The CD4 transmembrane GGXXG and juxtamembrane (C/F)CV+C motifs mediate pMHCII-specific signaling independently of CD4-Lck interactions

CD4(+) T cell activation is driven by 5-module receptor complexes. The T cell receptor (TCR) is the receptor module that binds composite surfaces of peptide antigens embedded within MHCII molecules (pMHCII). It associates with three signaling modules (CD3γε, CD3δε, and CD3ζζ) to form TCR-CD3 complexes. CD4 is the coreceptor module. It reciprocally associates with TCR-CD3-pMHCII assemblies on the outside of a CD4(+) T cells and with the Src kinase, Lck, on the inside. Previously, we reported that the CD4 transmembrane GGXXG motif and cytoplasmic juxtamembrane (C/F)CV+C motif found in eutherian CD4 (placental mammals) have constituent residues that evolved under purifying selection.
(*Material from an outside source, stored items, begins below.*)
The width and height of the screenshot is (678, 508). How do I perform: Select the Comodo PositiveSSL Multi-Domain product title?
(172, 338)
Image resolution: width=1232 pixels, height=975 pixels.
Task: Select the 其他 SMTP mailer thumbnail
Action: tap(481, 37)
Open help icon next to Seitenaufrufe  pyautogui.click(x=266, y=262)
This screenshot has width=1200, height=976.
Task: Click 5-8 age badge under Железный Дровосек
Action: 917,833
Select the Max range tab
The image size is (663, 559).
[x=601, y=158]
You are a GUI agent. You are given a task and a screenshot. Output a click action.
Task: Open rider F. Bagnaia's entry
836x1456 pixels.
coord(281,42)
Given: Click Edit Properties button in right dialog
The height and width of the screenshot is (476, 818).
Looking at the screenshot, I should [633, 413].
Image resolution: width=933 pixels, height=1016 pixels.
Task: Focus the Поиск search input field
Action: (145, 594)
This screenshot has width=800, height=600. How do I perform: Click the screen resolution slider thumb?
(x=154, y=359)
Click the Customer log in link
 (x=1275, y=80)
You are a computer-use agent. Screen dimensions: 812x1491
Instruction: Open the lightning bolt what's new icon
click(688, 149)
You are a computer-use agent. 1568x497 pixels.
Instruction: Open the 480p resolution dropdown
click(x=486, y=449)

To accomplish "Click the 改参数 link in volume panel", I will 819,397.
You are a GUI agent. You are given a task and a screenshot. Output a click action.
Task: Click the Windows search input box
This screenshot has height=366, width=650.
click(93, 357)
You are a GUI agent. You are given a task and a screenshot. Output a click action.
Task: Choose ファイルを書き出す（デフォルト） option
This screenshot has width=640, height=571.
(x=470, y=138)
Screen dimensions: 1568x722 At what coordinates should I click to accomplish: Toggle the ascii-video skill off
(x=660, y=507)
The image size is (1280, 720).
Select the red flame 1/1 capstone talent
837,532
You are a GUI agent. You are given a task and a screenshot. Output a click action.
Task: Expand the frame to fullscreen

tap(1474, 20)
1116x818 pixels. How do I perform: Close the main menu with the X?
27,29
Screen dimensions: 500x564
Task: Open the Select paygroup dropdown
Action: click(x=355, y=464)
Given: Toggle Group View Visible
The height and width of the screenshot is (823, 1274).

Mutating these motifs together increased CD4-Lck association but reduced CD3ζ, Zap70, and Plcγ1 phosphorylation levels, as well as IL-2 production, in response to agonist pMHCII. Because these mutants preferentially localized CD4-Lck pairs to non-raft membrane fractions, one explanation for our results was that they impaired proximal signaling by sequestering Lck away from TCR-CD3. An alternative hypothesis is that the mutations directly impacted signaling because the motifs normally play a Lck-independent role in signaling. The goal of this study was to discriminate between these possibilities. Our results indicate that: intracellular CD4-Lck interactions are not necessary for pMHCII-specific signal initiation; the GGXXG and (C/F)CV+C motifs are key determinants of CD4-mediated pMHCII-specific signal amplification; the GGXXG and (C/F)CV+C motifs exert their functions independently of direct CD4-Lck association. These data provide a mechanistic explanation for why residues within these motifs are under purifying selection, and thus functionally important for CD4(+) T cells in vivo. The results are also important to consider for biomimetic engineering of synthetic receptors.